Sanità, il comitato fa sua la piazza

Ancora una protesta con manifesti e corteo d’auto a Ghilarza per i tagli all’ospedale Delogu

GHILARZA. Un centinaio di persone in strada o a bordo di 45 auto in sosta davanti all’ospedale per chiedere l’applicazione di una legge che già tre anni fa classificava il Delogu come presidio territoriale, prevedendo il potenziamento dei reparti di Medicina interna, di Chirurgia programmata e dei servizi storici e integrando l’offerta sanitaria con il centro di emergenza e il reparto di riabilitazione.

A distanza di tanto tempo non c’è traccia di quella riorganizzazione, fatti salvi i timidi segnali sulla possibile riapertura del punto di primo intervento. La procedura per l’affidamento del servizio si è chiusa venerdì con la candidatura di una società sarda. «La speranza è che l’iter abbia un esito positivo e che presto il servizio sia ripristinato perché la situazione attuale è drammatica», ha dichiarato Raffaele Manca, a capo del coordinamento che ieri ha guidato la protesta dei cittadini. Più di 60 manifestazioni per rivendicare un diritto acquisito, «Non chiediamo altro che l’applicazione del provvedimento assunto dal consiglio regionale quando ha riformato la rete ospedaliera.
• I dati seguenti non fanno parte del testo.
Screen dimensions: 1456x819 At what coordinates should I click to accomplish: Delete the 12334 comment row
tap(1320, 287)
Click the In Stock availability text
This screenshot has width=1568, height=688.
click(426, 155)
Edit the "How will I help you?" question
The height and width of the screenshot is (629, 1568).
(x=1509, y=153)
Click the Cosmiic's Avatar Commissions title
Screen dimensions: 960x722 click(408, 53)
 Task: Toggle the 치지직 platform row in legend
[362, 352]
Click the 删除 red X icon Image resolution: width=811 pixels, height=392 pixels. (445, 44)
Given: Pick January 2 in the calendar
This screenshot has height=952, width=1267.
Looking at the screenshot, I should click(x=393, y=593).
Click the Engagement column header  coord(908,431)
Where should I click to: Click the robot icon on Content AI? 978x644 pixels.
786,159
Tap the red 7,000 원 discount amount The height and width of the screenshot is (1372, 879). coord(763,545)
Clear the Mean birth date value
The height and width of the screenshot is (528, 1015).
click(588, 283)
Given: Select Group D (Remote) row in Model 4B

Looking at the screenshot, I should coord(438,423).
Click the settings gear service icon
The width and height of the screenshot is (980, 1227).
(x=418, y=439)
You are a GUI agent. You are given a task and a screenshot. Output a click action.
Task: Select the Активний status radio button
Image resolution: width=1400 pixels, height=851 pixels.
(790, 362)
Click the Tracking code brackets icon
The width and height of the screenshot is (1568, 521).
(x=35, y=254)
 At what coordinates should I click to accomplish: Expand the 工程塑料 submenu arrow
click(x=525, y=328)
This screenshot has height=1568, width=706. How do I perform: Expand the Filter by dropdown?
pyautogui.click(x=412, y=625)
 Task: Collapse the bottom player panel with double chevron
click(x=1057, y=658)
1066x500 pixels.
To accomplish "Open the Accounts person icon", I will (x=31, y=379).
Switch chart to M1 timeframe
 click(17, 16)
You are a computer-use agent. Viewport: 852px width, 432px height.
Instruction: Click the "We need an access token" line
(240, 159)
Questa prevedeva per Ghilarza il mantenimento di Radiologia, Dialisi day surgery, Medicina, Laboratorio analisi e punto di primo intervento e l’aggiunta del reparto di riabilitazione», ha ricordato Manca.

Con l’avvento della pandemia il piano, secondo il comitato, può essere adattato alla situazione contingente, ma non ridimensionato. «Con i dovuti interventi strutturali il Delogu potrebbe avere un’ala covid funzionante se il numero di pazienti fosse ridotto, che diventerebbero due se aumentassero i ricoveri legati all’infezione», ha precisato Raffaele Manca assicurando che la soluzione risolverebbe i problemi del San Martino, «Perché Ghilarza fungerebbe da filtro preservando tutti i servizi ordinari dell’ospedale oristanese».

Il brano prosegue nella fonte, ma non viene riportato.